▸ **Extrait du texte**
........

L'observance mieux conseillée - L'Infirmière Magazine n° 237 du 01/04/2008 | Espace Infirmier
 

L'Infirmière Magazine n° 237 du 01/04/2008

 

sida

Enquête

Aujourd'hui, de plus en plus d'infirmières sont formées à l'éducation thérapeutique et à l'aide à l'observance. Zoom sur cette pratique préventive dans l'accompagnement des malades du sida.

«Quand on sait qu'il faut au moins 90 à 95 % d'observance pour que le traitement contre le sida soit efficace, on comprend plus facilement l'intérêt des consultations d'éducation thérapeutique et d'aide à l'observance », affirme Martine Schlossers, infirmière d'observance thérapeutique, référente de la consultation au Cisih (Centre d'information et de soins de l'immunodéficience humaine) de l'hôpital Nord de Marseille.

Dans ce service, la consultation est basée sur le modèle mis en place par l'association « Comment dire », de Catherine Tourette-Turgis (1). Infirmière et enseignante-chercheur en sciences de l'éducation (université de Rouen) et pionnière en France dans le champ de la consultation d'observance HIV, elle insiste sur l'importance « de l'acte d'éducation thérapeutique, sur la notion de rencontre et d'écoute, et d'acceptation par le malade de l'impact du sida sur les différentes sphères de sa vie. La consultation d'aide à l'observance est centrée sur le patient et non sur l'objectif thérapeutique. Dans la même démarche, nous avons mis au point des consultations téléphoniques pour les personnes qui ne peuvent pas se déplacer à l'hôpital, et nous prenons régulièrement de leurs nouvelles. »

Écoute active

L'un des outils utiles à la mise en application de ce modèle est le « counseling », méthode d'écoute active basée sur la reformulation et permettant de recentrer la personne sur ses problèmes (2). « J'ai été initiée au counseling par Jackie Schneider, "counselor" formée en Angleterre, raconte Martine Schlossers. Mon poste est dédié à l'observance thérapeutique, mais mon activité est plus vaste que les consultations. Je consacre une part importante de mon temps à faire du lien téléphonique, à aller au chevet des patients hospitalisés et à suivre des grossesses de femmes séropositives. Le point commun entre ces différentes activités est l'éducation thérapeutique et l'observance. »

........

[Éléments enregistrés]
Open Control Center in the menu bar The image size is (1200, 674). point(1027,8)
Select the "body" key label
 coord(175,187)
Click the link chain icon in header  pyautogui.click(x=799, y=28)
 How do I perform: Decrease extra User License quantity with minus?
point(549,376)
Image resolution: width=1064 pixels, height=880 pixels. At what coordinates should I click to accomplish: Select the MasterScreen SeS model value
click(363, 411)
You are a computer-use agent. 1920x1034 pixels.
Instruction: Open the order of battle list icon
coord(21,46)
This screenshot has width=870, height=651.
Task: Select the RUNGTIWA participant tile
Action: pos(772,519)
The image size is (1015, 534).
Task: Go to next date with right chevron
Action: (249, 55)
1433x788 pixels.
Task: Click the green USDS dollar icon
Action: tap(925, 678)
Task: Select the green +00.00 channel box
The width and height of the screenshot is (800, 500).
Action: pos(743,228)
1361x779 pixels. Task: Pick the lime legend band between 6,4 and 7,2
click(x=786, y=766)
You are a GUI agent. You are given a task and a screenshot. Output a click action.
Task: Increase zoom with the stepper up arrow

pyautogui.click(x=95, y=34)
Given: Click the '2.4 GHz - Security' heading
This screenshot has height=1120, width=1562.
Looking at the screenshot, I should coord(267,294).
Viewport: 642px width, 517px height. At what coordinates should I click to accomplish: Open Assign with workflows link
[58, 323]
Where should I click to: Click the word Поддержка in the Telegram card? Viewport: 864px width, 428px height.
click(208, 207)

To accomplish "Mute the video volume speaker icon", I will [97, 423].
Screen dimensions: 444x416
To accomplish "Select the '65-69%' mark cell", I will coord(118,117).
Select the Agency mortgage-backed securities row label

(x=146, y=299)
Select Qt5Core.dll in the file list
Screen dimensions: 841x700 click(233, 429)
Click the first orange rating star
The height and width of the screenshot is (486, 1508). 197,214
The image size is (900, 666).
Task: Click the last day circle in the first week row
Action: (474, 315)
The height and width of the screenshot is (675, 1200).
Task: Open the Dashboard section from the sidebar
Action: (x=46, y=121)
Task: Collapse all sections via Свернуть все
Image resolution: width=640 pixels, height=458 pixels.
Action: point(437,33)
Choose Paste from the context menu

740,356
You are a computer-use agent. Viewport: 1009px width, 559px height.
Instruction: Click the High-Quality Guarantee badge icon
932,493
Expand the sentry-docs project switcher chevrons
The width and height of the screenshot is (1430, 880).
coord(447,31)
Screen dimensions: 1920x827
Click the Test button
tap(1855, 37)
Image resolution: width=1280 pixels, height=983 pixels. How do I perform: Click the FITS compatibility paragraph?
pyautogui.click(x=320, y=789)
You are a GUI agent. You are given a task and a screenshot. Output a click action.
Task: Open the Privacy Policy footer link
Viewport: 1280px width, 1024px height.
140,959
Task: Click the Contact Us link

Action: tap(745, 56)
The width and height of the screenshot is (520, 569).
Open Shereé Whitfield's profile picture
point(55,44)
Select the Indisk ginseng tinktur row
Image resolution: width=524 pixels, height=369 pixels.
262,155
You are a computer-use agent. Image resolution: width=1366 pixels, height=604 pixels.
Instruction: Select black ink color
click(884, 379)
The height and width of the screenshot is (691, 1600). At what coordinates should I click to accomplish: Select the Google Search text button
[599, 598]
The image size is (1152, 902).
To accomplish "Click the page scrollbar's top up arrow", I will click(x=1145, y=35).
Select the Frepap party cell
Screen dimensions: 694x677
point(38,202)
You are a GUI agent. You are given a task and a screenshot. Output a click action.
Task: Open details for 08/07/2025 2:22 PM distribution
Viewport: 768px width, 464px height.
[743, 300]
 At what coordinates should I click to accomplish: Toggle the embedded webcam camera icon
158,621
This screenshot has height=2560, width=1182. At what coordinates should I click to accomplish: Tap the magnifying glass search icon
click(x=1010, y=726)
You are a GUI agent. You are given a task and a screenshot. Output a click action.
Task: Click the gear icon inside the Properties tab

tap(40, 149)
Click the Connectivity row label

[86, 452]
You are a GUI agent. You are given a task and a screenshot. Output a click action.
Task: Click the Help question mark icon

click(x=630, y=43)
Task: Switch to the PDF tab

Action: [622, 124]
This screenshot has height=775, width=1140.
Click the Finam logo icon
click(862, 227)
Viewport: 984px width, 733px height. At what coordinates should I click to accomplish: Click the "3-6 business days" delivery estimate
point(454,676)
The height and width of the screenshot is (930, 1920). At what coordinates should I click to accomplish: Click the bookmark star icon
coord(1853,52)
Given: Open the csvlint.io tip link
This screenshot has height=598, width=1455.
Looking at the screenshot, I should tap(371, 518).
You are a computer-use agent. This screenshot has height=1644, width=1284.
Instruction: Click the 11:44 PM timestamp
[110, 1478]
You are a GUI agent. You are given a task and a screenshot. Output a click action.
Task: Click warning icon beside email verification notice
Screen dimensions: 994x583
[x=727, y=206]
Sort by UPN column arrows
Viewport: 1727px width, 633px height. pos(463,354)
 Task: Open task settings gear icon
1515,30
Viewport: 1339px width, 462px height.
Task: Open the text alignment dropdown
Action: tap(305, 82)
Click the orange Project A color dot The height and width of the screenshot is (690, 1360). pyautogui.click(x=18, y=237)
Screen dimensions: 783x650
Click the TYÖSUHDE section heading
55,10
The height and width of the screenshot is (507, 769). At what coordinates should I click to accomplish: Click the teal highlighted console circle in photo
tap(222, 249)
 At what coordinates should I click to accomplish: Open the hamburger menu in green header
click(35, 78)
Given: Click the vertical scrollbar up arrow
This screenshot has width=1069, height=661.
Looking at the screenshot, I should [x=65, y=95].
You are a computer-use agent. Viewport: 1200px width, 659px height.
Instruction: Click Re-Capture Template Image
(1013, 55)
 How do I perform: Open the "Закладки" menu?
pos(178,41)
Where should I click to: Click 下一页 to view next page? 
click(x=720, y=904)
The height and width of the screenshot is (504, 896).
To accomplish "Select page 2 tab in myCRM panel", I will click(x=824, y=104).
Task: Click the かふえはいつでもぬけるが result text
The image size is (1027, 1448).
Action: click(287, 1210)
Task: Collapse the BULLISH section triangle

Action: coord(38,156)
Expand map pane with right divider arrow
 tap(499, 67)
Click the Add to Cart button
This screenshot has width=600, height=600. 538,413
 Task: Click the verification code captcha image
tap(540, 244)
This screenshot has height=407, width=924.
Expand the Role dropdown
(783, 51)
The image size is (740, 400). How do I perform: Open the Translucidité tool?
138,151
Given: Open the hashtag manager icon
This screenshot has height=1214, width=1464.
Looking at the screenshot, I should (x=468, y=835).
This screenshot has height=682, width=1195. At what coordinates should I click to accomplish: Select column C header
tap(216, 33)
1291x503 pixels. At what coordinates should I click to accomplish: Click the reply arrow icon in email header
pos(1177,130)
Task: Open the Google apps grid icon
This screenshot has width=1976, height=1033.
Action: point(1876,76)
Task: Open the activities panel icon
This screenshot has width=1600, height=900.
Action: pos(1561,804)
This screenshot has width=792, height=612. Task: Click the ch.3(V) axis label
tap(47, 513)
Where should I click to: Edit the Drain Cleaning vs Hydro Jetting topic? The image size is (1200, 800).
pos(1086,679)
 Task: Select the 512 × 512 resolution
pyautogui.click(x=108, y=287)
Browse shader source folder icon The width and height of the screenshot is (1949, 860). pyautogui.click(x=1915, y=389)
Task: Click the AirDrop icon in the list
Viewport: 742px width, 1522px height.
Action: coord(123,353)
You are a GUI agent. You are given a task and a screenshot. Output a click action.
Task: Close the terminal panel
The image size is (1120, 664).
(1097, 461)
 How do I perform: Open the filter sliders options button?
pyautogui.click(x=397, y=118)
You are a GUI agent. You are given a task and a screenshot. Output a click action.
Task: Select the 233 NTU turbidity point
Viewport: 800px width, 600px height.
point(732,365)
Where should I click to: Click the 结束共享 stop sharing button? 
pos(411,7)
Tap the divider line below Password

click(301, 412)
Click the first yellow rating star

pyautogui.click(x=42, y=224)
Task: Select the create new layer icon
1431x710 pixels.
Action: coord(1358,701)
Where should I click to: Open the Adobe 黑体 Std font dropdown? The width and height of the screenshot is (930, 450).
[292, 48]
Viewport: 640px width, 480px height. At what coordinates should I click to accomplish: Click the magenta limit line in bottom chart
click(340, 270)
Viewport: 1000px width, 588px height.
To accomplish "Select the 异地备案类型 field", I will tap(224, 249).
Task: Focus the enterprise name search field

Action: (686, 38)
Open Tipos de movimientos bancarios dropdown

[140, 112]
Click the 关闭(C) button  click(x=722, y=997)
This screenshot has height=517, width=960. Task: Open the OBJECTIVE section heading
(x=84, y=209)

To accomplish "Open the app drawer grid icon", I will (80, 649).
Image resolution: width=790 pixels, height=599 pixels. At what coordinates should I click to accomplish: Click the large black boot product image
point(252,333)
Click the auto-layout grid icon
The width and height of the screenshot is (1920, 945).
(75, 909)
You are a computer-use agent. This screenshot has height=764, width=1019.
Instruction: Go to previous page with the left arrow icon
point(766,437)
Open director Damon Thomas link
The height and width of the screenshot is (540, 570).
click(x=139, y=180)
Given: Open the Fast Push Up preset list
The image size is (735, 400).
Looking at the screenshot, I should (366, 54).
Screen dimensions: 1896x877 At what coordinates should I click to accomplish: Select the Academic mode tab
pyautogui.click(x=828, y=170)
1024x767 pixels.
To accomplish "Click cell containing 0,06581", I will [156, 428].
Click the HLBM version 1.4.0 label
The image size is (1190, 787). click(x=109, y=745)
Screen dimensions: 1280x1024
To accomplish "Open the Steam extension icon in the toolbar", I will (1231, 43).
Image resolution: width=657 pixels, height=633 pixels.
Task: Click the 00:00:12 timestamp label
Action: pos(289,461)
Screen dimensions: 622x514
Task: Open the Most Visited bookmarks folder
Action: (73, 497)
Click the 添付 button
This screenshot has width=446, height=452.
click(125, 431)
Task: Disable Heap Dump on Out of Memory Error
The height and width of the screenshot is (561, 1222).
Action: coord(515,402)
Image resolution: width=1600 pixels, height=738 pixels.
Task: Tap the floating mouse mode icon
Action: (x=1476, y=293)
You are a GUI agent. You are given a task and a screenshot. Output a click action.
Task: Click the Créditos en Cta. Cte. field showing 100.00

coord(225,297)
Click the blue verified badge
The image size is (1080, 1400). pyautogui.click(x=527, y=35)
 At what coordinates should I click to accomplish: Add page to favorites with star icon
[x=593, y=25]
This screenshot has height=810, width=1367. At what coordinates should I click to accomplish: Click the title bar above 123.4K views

........

▸ **Consignes**
Selon l'article sur l'observance, quel taux d'observance faut-il au minimum pour que le traitement contre le sida soit efficace ? Les données ne sont pas nécessaires.

▸ **Corrigé**
Au moins 90 à 95 %.